Valiant prey fighting back. Falling.
Blood spilled.
Lives lost.
Carnage.
I was powerless.
Over and over my imprisoner unleashed its fury on innocents, never sated.
Its power grew with each life taken.
I could do nothing but wail at their loss.
I knew the true depths of despair—sorrow without bottom.
When would this torture end?
What could I do?
Trapped within a raging monster, unable to express my will, only able to experience loss, what was I?
Was I damned?
Had I been cast into the bowels of Hell itself, embodied within a soul worse even than my own, only to experience an eternity of torture and dismay?
Was there a way out?
Was I the antithesis of the demon that held me sealed away in its thrall or was I but a twisted part of its self that sought to deny the horror it inflicted?<
br />
Was I really so different from the monster that now imprisoned me?
Yes.
I was, am, a man.
I knew this in my core.
My humanity was a certainty I could not deny.

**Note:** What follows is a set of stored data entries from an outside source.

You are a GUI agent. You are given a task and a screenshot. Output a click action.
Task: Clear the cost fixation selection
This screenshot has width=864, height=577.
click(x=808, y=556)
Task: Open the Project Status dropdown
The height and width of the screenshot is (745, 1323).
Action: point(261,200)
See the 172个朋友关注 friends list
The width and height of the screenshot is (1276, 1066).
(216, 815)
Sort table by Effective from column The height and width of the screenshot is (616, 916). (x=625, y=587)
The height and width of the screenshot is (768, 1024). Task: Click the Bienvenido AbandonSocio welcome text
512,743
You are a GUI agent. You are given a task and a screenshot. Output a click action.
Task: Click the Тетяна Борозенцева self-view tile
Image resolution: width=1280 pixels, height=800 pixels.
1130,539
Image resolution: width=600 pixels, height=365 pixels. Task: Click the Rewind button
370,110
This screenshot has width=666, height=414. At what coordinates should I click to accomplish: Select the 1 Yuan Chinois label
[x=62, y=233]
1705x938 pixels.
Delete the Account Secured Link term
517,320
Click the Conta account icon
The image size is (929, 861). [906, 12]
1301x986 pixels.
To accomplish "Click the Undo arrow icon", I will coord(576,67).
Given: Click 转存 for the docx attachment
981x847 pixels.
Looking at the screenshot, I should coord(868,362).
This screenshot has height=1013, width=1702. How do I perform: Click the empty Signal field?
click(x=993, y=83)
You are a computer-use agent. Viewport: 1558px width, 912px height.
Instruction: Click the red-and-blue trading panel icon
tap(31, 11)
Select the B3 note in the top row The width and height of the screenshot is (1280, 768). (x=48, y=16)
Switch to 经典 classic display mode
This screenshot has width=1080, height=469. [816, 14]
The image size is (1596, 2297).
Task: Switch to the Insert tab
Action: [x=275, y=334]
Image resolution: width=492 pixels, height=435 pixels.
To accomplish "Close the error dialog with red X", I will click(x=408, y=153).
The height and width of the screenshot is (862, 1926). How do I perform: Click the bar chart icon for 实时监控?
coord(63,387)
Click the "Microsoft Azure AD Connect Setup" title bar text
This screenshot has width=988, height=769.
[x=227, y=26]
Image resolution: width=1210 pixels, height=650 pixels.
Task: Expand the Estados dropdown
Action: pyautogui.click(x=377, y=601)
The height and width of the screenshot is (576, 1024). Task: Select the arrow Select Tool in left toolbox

This truth resonated deeper, louder and louder, with each life I watched taken, each soul ravenously devoured by the beast animating the prison that locked me within.
Each death reinforced my fundamental difference.
Each death called for my release.
The demon must die.
There was a time before this hell.
My life was not always a disembodied nightmare seen through another’s twisted version of reality.
There was a life before.
I…had…a…life.
What was it?
Who was I?
Why did I not die like the others, the ones the demon consumed?
I hoped above all else to learn who and what I was.
Perhaps that would lead me to find a way out…
I…liked mushrooms?
Mushrooms?
Why did mushrooms of all things dance before my inner version?
How could mushrooms be my salvation from this living damnation?
Weren’t swords and angels the talismans of most heroes, the surest way to victory and the vanquishing of adversity?
Was I a great hero?
Or was I an unflappable farmer?
Who lived for mushrooms?
I…lived for mushrooms.
Saedeus lived for mushrooms!
I was Saedeus!
I am Saedeus!
Universes of experience opened to me then, many of them not mine, but made mine through the adoption of other lives, whether intentionally or inadvertently.
I was the coherence of many lives.
I was the future of these many tangled pasts brought together in one person.
I was the present, ready to actualize my will.
I was Djen’toth!
An abyss opened within me, one that had no limit or end, one that devoured and remade, one that was me and transfigured me, one that ate demons and shat out their filth.
Blooming like a flower of the apocalypse, the truth of what I was opened fully, hungrily.